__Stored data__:
━━━━━━━━━━━━━━━━
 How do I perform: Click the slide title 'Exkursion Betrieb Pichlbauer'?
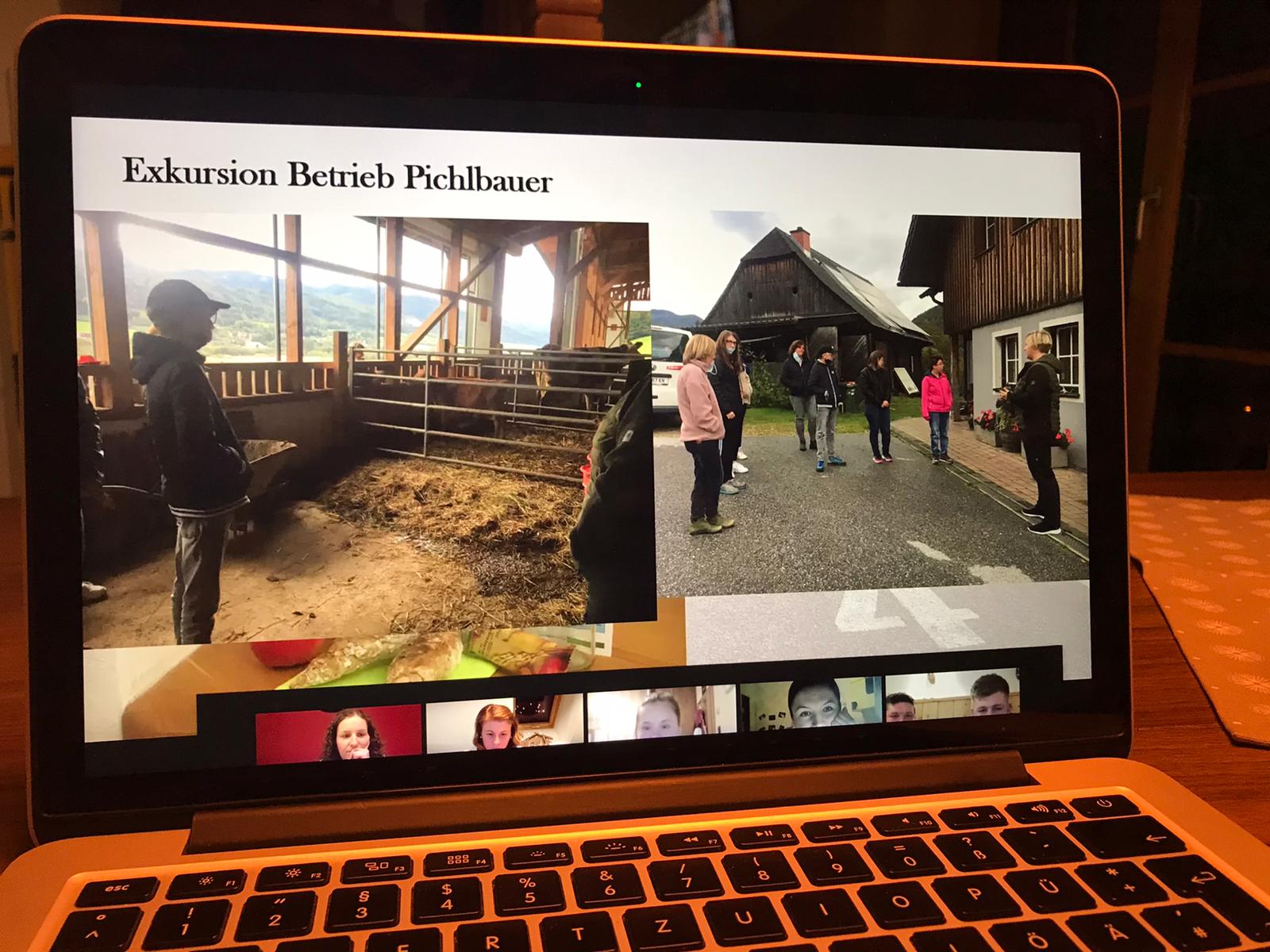(337, 175)
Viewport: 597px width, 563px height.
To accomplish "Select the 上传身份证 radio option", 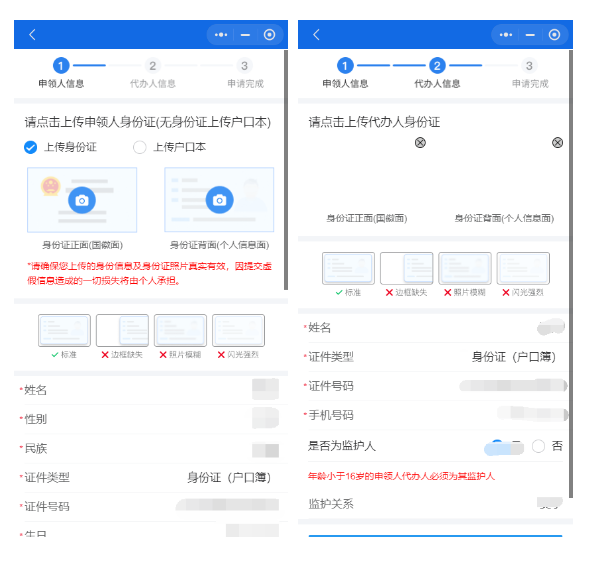I will (30, 147).
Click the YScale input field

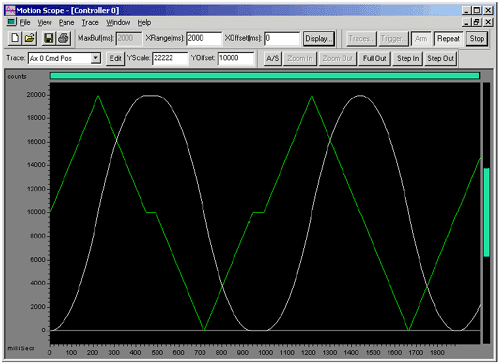tap(170, 58)
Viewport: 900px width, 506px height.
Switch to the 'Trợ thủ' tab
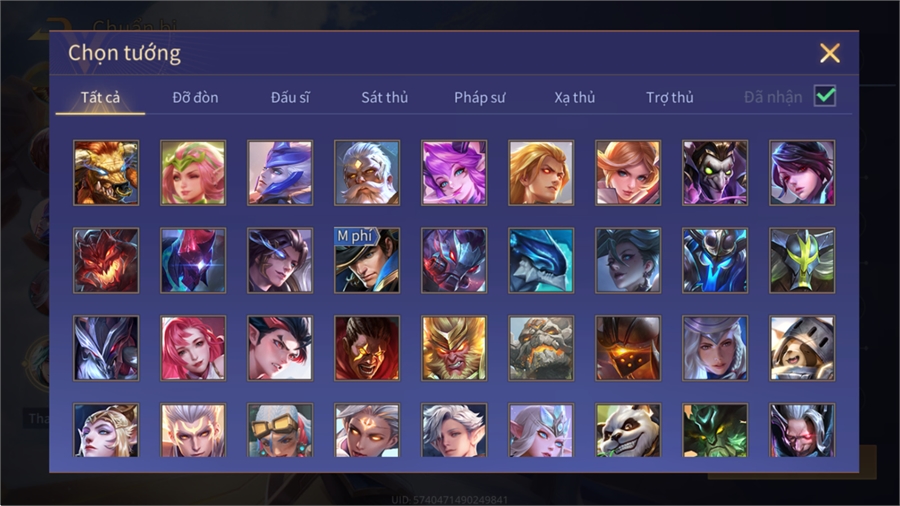[x=670, y=98]
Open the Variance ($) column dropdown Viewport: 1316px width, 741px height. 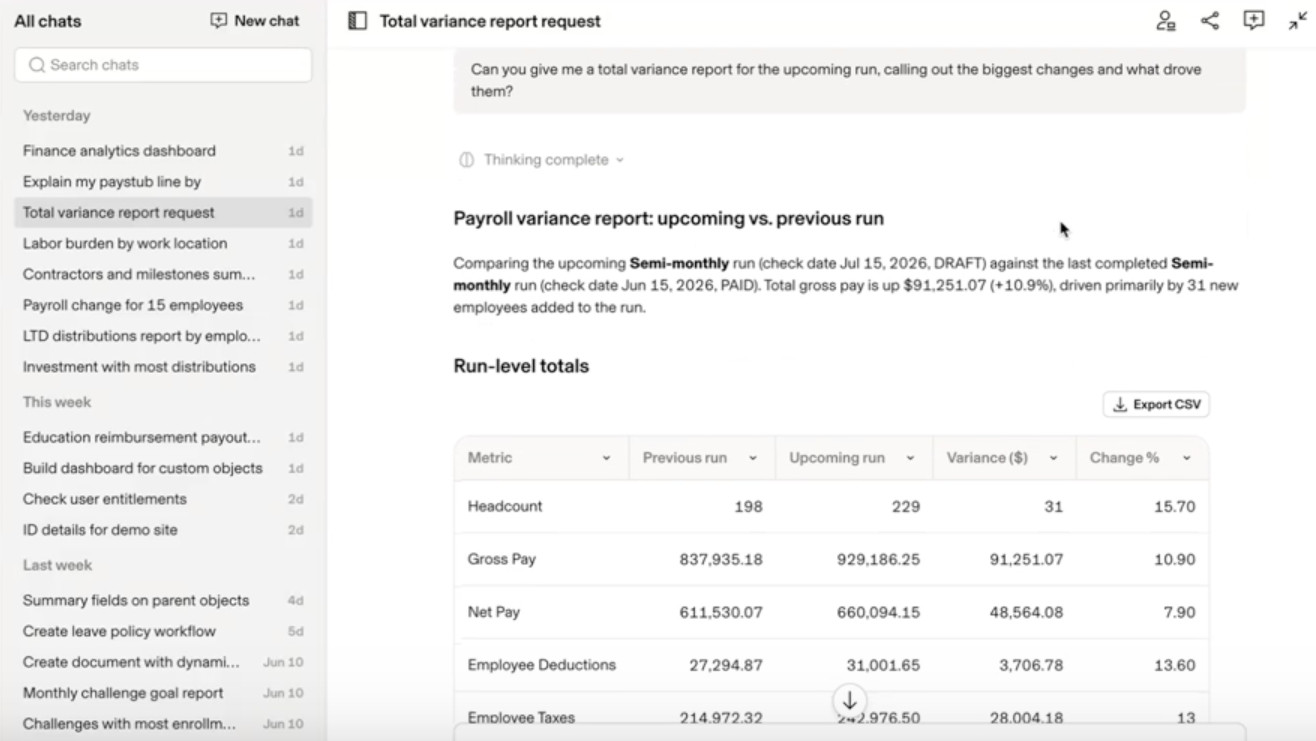coord(1053,458)
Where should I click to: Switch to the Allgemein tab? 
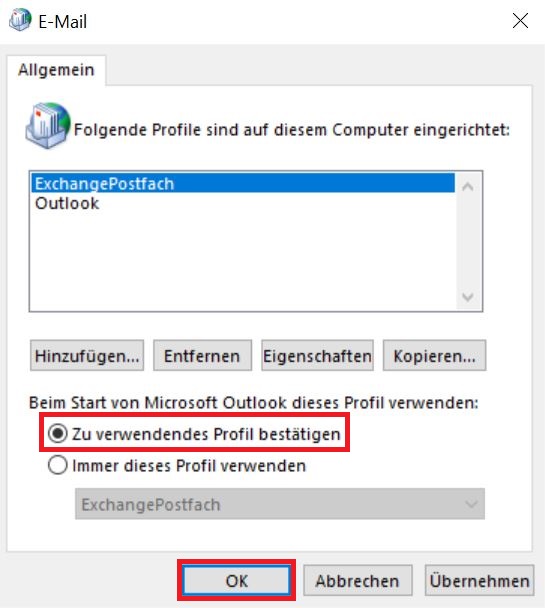[x=56, y=70]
━━━━━━━━━━━━━━━━
__Task prompt__:
Repeat only the lines from the line with "Where should I" to the end of the entries, including both the first and the last line, and drop every picture.

__Exercise result__:
Where should I click to: Switch to the Allgemein tab? 
[x=56, y=70]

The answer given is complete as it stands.